ENUNCIADO DA TAREFA 1
Responda, por favor, às perguntas abaixo com base no texto sobre a erosão no Mirante de Chapada dos Guimarães:
(a) Desde que ano a área é usada como ponto turístico e de observação?
(b) Segundo o professor, qual é a área aproximada da maior voçoroca?
(c) Qual foi o valor de investimento informado para as obras de recuperação?
ENUNCIADO DA TAREFA 2
Transforme em lista o parágrafo do texto sobre a erosão no Mirante de Chapada dos Guimarães que começa com "Ao MidiaNews, o professor", mantendo seus fatos principais.

TEXTO FORNECIDO
Cuiabá, Quarta-Feira, 16 de Julho de 2025
TRILHAS ILEGAIS
05.01.2025 | 08h00 Tamanho do texto A- A+

Turismo descontrolado causou erosões no mirante de Chapada

Espaço foi interditado em dezembro, pela Secretaria de Meio Ambiente, para obra de recuperação

Arquivo pessoal

Imagem de 2021 mostra voçoroca que surgiu no Mirante de Chapada dos Guimarães

Imagem de 2021 mostra voçoroca que surgiu no Mirante de Chapada dos Guimarães

ANGÉLICA CALLEJAS
DA REDAÇÃO

O Mirante de Chapada dos Guimarães, uma das paisagens mais marcantes do Estado, foi interditado em dezembro devido à degradação causada pela visitação desordenada de turistas, que resultou em processos erosivos no espaço turístico.

 

Os visitantes não fazem a mínima ideia da consequência de formar trilhas assim. Vai uma pessoa, passa pelo lugar [...] e assim chega ao estado de degradação que vemos hoje

A área é usada como ponto turístico e de observação desde 1980, mas nunca teve implantada estruturação adequada para a atividade. O problema surge a partir disso, uma vez que as erosões ocorrem devido às trilhas que os milhares de visitantes “criam” durante a exploração local.

 

Ao MidiaNews, o professor de Engenharia da UFMT (Universidade Federal de Mato Grosso), Caiubi Kuhn, explicou que, em 10 anos, o desenvolvimento dessas erosões foi tão descontrolado que algumas se tornaram voçorocas, termo dado às cavidades que atingiram a profundidade do aquífero. A maior delas, segundo o professor, tem quase 3 mil metros quadrados.

 

Devido à situação crítica, a Sema (Secretaria Estadual de Meio Ambiente) interditou, de fato, a área, e iniciou, em dezembro, obras de recuperação no Mirante, com investimento informado de R$ 2 milhões. O projeto, entretanto, não foi divulgado.

 

"Provavelmente, os visitantes não fazem a mínima ideia da consequência de formar trilhas assim. Vai uma pessoa, passa pelo lugar para descer até a beira do paredão, aí vem outra pessoa, vê um caminho e que a vegetação está amassadinha, e fala 'vamos por aqui' e assim chega ao estado de degradação que vemos hoje", explicou Caiubi.

 

"Nunca foi estruturado, nunca teve planejamento. Nessas trilhas retas, a vegetação vai morrendo, compacta o solo, o que diminui a infiltração e, depois, conforme vêm as chuvas, e causar as erosões. A longo prazo, o problema maior da erosão é o risco de inviabilizar o próprio mirante e tornar um espaço impróprio para visitação".

 

Apesar de a reportagem não ter tido acesso ao projeto de recuperação, o professor acredita que as intervenções visam conter, estabilizar e recuperar os processos erosivos com utilização de madeiras e da própria vegetação, que seria o mais indicado para a área.

 

"A contenção envolve impedir o fluxo de água para dentro do canal da erosão e assim estabilizá-la. Isso pode ser feito com medidas estruturais, desde colocar estruturas de madeira, vegetação ou concreto, mas este último acredito que não será feito lá. Então, são medidas estruturais junto com medidas vegetativas", disse.

DADOS EXTRAÍDOS
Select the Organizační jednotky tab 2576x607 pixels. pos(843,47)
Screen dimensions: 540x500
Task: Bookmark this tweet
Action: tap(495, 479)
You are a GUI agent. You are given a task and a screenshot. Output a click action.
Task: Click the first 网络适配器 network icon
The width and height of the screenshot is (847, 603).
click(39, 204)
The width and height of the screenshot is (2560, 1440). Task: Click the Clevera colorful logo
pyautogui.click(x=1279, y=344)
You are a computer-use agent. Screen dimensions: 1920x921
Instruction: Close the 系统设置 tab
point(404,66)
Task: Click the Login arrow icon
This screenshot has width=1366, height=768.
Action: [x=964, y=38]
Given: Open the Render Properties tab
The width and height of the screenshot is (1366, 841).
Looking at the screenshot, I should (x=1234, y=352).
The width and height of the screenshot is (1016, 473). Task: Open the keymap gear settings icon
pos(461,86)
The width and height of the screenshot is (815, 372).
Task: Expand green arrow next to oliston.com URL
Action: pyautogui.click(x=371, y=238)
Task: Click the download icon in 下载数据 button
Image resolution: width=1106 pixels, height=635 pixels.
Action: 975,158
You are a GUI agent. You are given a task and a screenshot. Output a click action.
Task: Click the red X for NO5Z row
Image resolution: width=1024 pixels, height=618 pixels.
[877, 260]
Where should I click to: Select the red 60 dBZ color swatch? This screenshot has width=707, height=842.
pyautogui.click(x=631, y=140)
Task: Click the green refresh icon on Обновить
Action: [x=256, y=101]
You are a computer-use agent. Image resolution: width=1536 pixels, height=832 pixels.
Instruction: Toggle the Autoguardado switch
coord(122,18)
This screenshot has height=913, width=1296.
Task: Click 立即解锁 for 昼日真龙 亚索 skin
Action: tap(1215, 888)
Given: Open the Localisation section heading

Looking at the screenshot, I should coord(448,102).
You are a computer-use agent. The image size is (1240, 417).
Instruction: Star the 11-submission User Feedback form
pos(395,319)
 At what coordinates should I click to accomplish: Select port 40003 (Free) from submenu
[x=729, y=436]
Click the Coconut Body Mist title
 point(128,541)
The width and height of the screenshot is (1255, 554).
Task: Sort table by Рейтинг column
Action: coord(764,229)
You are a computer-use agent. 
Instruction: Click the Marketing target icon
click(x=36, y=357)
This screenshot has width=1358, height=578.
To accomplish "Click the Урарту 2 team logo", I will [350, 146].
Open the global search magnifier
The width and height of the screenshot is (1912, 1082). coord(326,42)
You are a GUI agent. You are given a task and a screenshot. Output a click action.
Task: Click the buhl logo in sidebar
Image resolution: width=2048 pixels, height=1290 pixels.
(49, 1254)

RESPOSTA DA TAREFA 1
(a) Desde 1980.
(b) Quase 3 mil metros quadrados.
(c) R$ 2 milhões.

RESPOSTA DA TAREFA 2
- Fonte: Caiubi Kuhn, professor de Engenharia da UFMT (Universidade Federal de Mato Grosso), em declaração ao MidiaNews.
- Em 10 anos, as erosões avançaram de forma tão descontrolada que algumas se tornaram voçorocas.
- Voçorocas são cavidades que atingiram a profundidade do aquífero.
- A maior delas tem quase 3 mil metros quadrados.